Paths unto remembrances
Updated: Aug 4, 2021
"There’s no need for music to make people think! It would be enough if music could make people listen." Thus said Claude Debussy once in a letter to his colleague, composer Paul Dukas.

Perhaps Debussy was right. Even though music is a powerful medium - some would even argue for its philosophising capacities - it is, at the most basic level, a sensorial, perhaps even sensual, experience. Depending on how attentive the listener is, experiencing music (that is, seeing and hearing music) can be both mundane and transcendental. It refers to the empirical reality of its author, but is concurrently confined entirely within its own reality of the imaginary. It reflects to the listener his truest self like a mirror, but simultaneously unveils who they may yet become like a revelation. In the spirit of being audacious, perhaps we can subvert Debussy's statement and claim that "It would be enough if people listened attentively; then they will find their own Utopia in every piece of music."

It would have been obvious to those who attended HKNME's ninth instalment of The Listening Room what "listening" entails in a post-lockdown context. After the deathly silence of 2020, when all cultural activities were grounded to a halt and forced to adapt to two-dimensional 'virtual' alternatives, there is a general renewal of appreciation in human contact, which we have so long taken for granted. Unlike in the ancient Orient, where music making either served the purpose of self-elevation (as a species of education) or of functional utility (court & ritual music), music from the 'western' Classical tradition relies on the interactive dynamic between the performer (the transmitter) and the listener (the receptor). This unique interaction between two parties, each dedicating to the other this singular moment in their beings, is irreplaceable by any technological innovation, which, despite their fanciful trickeries of illusion, more often than not unwittingly uncovers its insufficiency.

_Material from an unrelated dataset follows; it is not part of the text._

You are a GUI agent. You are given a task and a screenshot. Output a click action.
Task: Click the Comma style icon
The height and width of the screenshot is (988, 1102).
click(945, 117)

Two of HKNME's young musicians, trumpeter Edwin Wong & pianist Shelley Ng, recounts tales from their lives through music... tales of struggles against the unstoppable forces of fate, of treading the thin line between life and death, of lamentation, consolation & acceptance... tales that are theirs, but also not theirs. Tales of people who came before them, as well as surely those who will come after. Through music, we become timeless, we become unanimous.